The ‘hope’ factor played a significant role in previous general elections; this time, political parties are whipping up a ‘fear’ factor. Rather than harping on their respective visions for the future, the main contenders are intent on warning voters against the motives and morals of their rivals. The language is egregious, the accusations outrageous and the rumour-mongering ludicrous — with top party leaders setting the tone.

Prime Minister Narendra Modi warned that the Congress would base all its decisions on religious identity: it would change the Constitution to give reservation to minorities, have a tendency to reserve 15% of the Union Budget for minorities, strip ‘mothers and sisters’ of their mangalsutras and give preference to minorities in sports teams!

Delhi chief minister Arvind Kejriwal warned that PM Modi would retire, give Uttar Pradesh CM Yogi Adityanath his marching orders and pass on his mantle to Home minister Amit Shah. In other words, the Modi-Yogi factor should not influence voting choices, because both were on their way out, and voters would end up being short-changed!

Opposition leader Rahul Gandhi warned that PM Modi would abolish the Constitution and do away with democracy. (Presumably, with the support of a compromised judiciary and media.) To this, he tagged on a laundry list of grievances, from corruption and cronyism to Agniveer and excessive taxation, rounding off with the claim that the PM was running scared and would ‘shed tears onstage’.

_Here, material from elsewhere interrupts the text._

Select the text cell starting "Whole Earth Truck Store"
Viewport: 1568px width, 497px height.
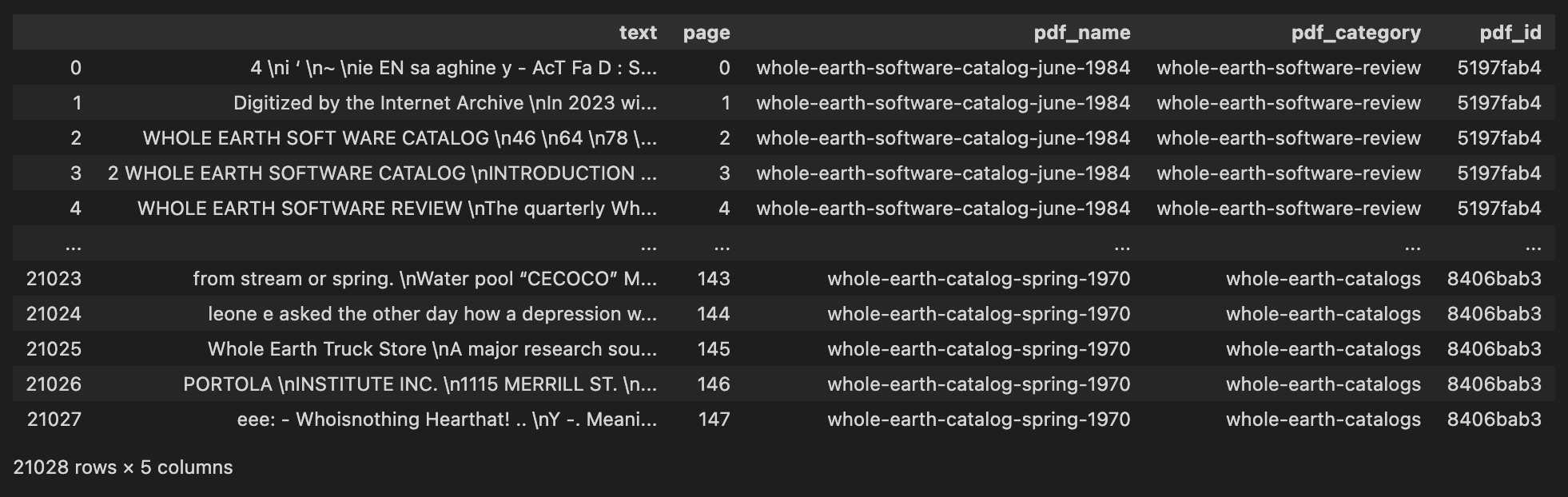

The heatwave blasting all of north and central India appears to have addled the brains of the coolest politicians and turned the contest into a meaningless slugfest. Anyone who has read the Congress manifesto knows perfectly well that, while it contains a string of implausible promises, there’s no indication of blatant minorityism. Likewise, rational voters know that Modi swears by the Constitution and other than introducing a Uniform Civil Code — which surveys show has public support — will stay well within the limits of his office.

Kejriwal’s attempt to negate the popularity of Modi and Yogi — his putative successor — and project Shah, who admittedly does not have the same charisma, was clever. Shah’s brand is that of a ruthlessly tough Home minister, which tends to make people a tad uncomfortable. But a little reflection makes this scenario unlikely, because the sangh parivar does not operate on the whims and fancies of single leader.

This brings us to another rumour, that the RSS cadre is disenchanted with the Modi regime and fears the organisation will be rendered redundant if he gets a third term. The cadres are therefore not working for the party. While there has been discontent over the influx of outsiders and the perceived marginalisation of insiders, it’s a long-standing problem, fuelled more by fears of ideological dilution than unmet expectations. The mother ship is intact and stands with Modi.

The stock market is a great generator of rumours. A prominent market strategist had predicted that if the NDA were ousted, Indian markets would crash by at least 25 per cent. So, a somewhat volatile phase in the stock market sparked rumours that the NDA was in trouble and might well get its come-uppance, as in 2004. Thereafter, the markets stabilized and the rumour died.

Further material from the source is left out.